会社法監査とは、会社法第436条2項1号に規定される「計算書類及びその附属明細書」が適正に作成されているかどうかについて、会計監査人たる公認会計士または監査法人が行う監査業務のことです。

会社法監査の目的

計算書類は、会社の運営状況や財務状況を数字的に示す資料で、事業報告書とともに定時株主総会で株主に提供する書類です。そのため、計算書類が適正に作成されていない場合、会社の運営状況や財務状況を正しく判断することができず、株主・債権者の利益を著しく害する可能性があります。

 

会社法監査はこれを回避し、株主や債権者などの利害関係者の保護を目的とし、計算書類の監査を義務づけています。
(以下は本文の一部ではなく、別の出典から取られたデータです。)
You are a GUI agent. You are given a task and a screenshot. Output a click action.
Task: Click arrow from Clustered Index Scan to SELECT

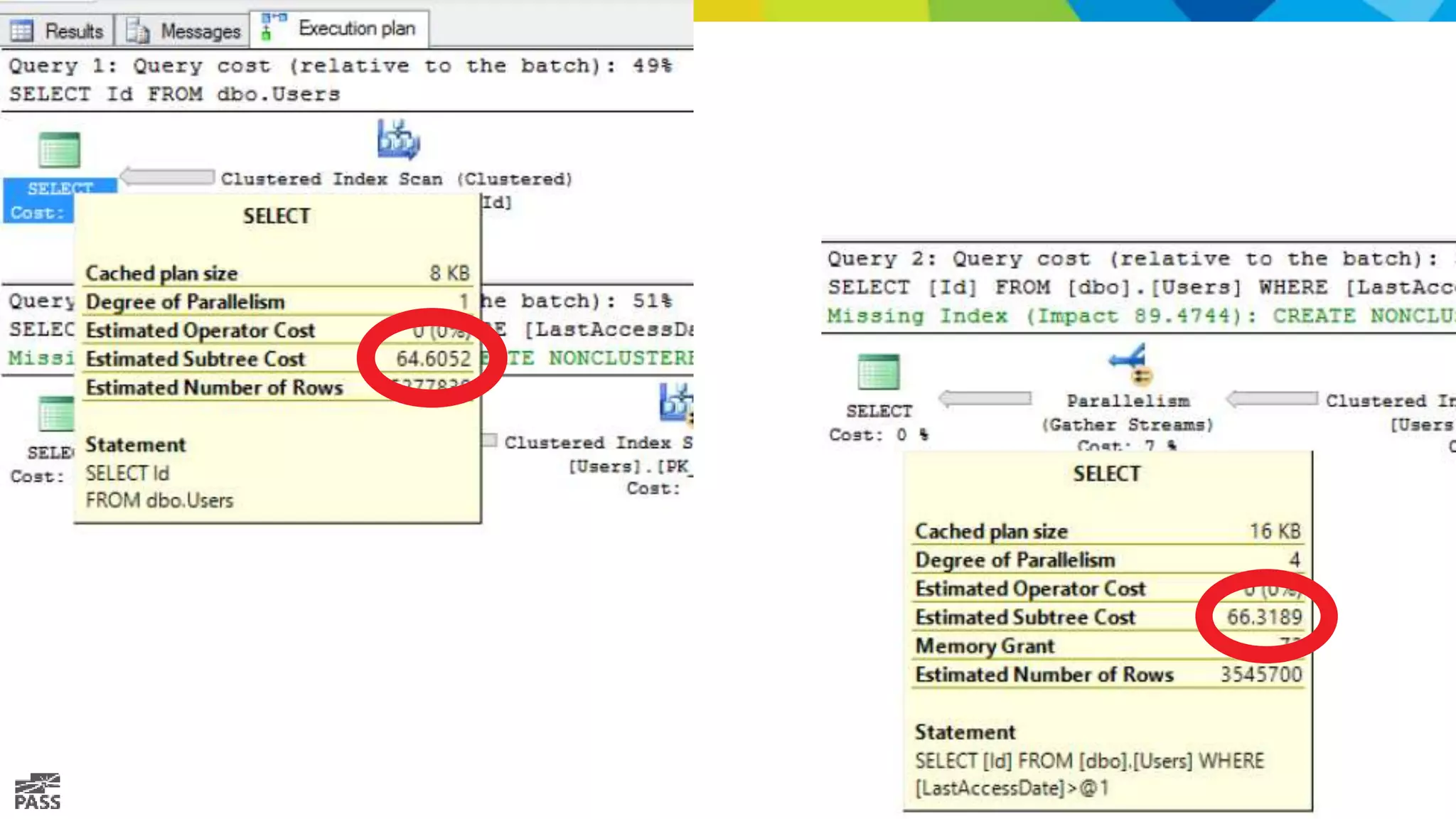coord(168,177)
そのためにも、計算書類の内容の適正性・信頼性は、第三者の視点から検証され、担保されている必要があります。

会社法監査の対象になる会社

会社法監査は、すべての株式会社に監査の実施を義務づけているわけではありません。

 

会社法監査の目的に鑑みて、利害関係者に大きな影響力を有すると考えられる「大会社」に関してのみ、会計監査人による監査を義務づけています(会社法328条)。「大会社」とは、最終事業年度に係る貸借対照表の資本金が5億円以上、または、最終事業年度に係る貸借対照表の負債の部の合計額が200億円以上である株式会社をいいます(会社法2条第6項)。

 

逆に、半分個人経営であり株主もオーナー一人会社であるとか、取引量が非常に小規模な零細的な会社では、そもそも計算書類により影響を受ける利害関係者が少なく、計算書類の適正を確保すべき要請は相対的に低いといえます。

会社法に関する罰則

会社法上の大会社は、会社法の規定により会計監査人を設置しなければならなりません。したがって、会計監査人を選任せずに不作為のまま放置すれば法令違反となります。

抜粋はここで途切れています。